Description of the task:
Copy the following entries word for word.

Dataset:
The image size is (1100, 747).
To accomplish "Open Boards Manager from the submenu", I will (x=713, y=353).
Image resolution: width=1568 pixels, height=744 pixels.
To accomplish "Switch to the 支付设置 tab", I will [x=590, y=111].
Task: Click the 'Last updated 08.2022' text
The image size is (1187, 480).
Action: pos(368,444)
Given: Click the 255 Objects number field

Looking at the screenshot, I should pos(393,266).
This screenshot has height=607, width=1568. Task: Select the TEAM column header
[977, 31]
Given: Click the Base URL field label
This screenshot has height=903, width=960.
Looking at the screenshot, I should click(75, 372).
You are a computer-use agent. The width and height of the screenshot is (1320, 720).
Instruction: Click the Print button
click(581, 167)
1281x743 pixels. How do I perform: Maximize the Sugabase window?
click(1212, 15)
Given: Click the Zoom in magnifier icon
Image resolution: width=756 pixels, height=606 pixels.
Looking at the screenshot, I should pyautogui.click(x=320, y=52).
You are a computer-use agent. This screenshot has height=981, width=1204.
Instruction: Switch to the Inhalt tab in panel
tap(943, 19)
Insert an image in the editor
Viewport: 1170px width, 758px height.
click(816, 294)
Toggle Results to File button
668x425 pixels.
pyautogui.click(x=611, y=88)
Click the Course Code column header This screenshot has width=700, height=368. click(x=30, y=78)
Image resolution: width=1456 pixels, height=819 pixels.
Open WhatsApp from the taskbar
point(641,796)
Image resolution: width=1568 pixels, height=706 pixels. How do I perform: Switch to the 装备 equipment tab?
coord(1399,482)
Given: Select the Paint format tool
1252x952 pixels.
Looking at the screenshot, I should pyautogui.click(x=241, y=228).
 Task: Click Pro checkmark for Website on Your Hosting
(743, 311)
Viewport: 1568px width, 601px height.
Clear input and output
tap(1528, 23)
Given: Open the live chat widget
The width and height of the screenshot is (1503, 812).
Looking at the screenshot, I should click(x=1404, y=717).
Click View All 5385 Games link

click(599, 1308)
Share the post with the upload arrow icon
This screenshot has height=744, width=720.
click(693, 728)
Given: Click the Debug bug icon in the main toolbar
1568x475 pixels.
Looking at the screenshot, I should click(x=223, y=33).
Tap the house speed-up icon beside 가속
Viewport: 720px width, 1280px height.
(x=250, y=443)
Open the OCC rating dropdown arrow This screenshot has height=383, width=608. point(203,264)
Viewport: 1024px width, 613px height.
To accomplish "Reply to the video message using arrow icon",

Correct result:
The image size is (1100, 747).
To accomplish "Open Boards Manager from the submenu", I will (x=713, y=353).
Image resolution: width=1568 pixels, height=744 pixels.
To accomplish "Switch to the 支付设置 tab", I will [x=590, y=111].
Task: Click the 'Last updated 08.2022' text
The image size is (1187, 480).
Action: pos(368,444)
Given: Click the 255 Objects number field

Looking at the screenshot, I should pos(393,266).
This screenshot has height=607, width=1568. Task: Select the TEAM column header
[977, 31]
Given: Click the Base URL field label
This screenshot has height=903, width=960.
Looking at the screenshot, I should click(75, 372).
You are a computer-use agent. The width and height of the screenshot is (1320, 720).
Instruction: Click the Print button
click(581, 167)
1281x743 pixels. How do I perform: Maximize the Sugabase window?
click(1212, 15)
Given: Click the Zoom in magnifier icon
Image resolution: width=756 pixels, height=606 pixels.
Looking at the screenshot, I should pyautogui.click(x=320, y=52).
You are a computer-use agent. This screenshot has height=981, width=1204.
Instruction: Switch to the Inhalt tab in panel
tap(943, 19)
Insert an image in the editor
Viewport: 1170px width, 758px height.
click(816, 294)
Toggle Results to File button
668x425 pixels.
pyautogui.click(x=611, y=88)
Click the Course Code column header This screenshot has width=700, height=368. click(x=30, y=78)
Image resolution: width=1456 pixels, height=819 pixels.
Open WhatsApp from the taskbar
point(641,796)
Image resolution: width=1568 pixels, height=706 pixels. How do I perform: Switch to the 装备 equipment tab?
coord(1399,482)
Given: Select the Paint format tool
1252x952 pixels.
Looking at the screenshot, I should pyautogui.click(x=241, y=228).
 Task: Click Pro checkmark for Website on Your Hosting
(743, 311)
Viewport: 1568px width, 601px height.
Clear input and output
tap(1528, 23)
Given: Open the live chat widget
The width and height of the screenshot is (1503, 812).
Looking at the screenshot, I should click(x=1404, y=717).
Click View All 5385 Games link

click(599, 1308)
Share the post with the upload arrow icon
This screenshot has height=744, width=720.
click(693, 728)
Given: Click the Debug bug icon in the main toolbar
1568x475 pixels.
Looking at the screenshot, I should click(x=223, y=33).
Tap the house speed-up icon beside 가속
Viewport: 720px width, 1280px height.
(x=250, y=443)
Open the OCC rating dropdown arrow This screenshot has height=383, width=608. point(203,264)
Viewport: 1024px width, 613px height.
To accomplish "Reply to the video message using arrow icon",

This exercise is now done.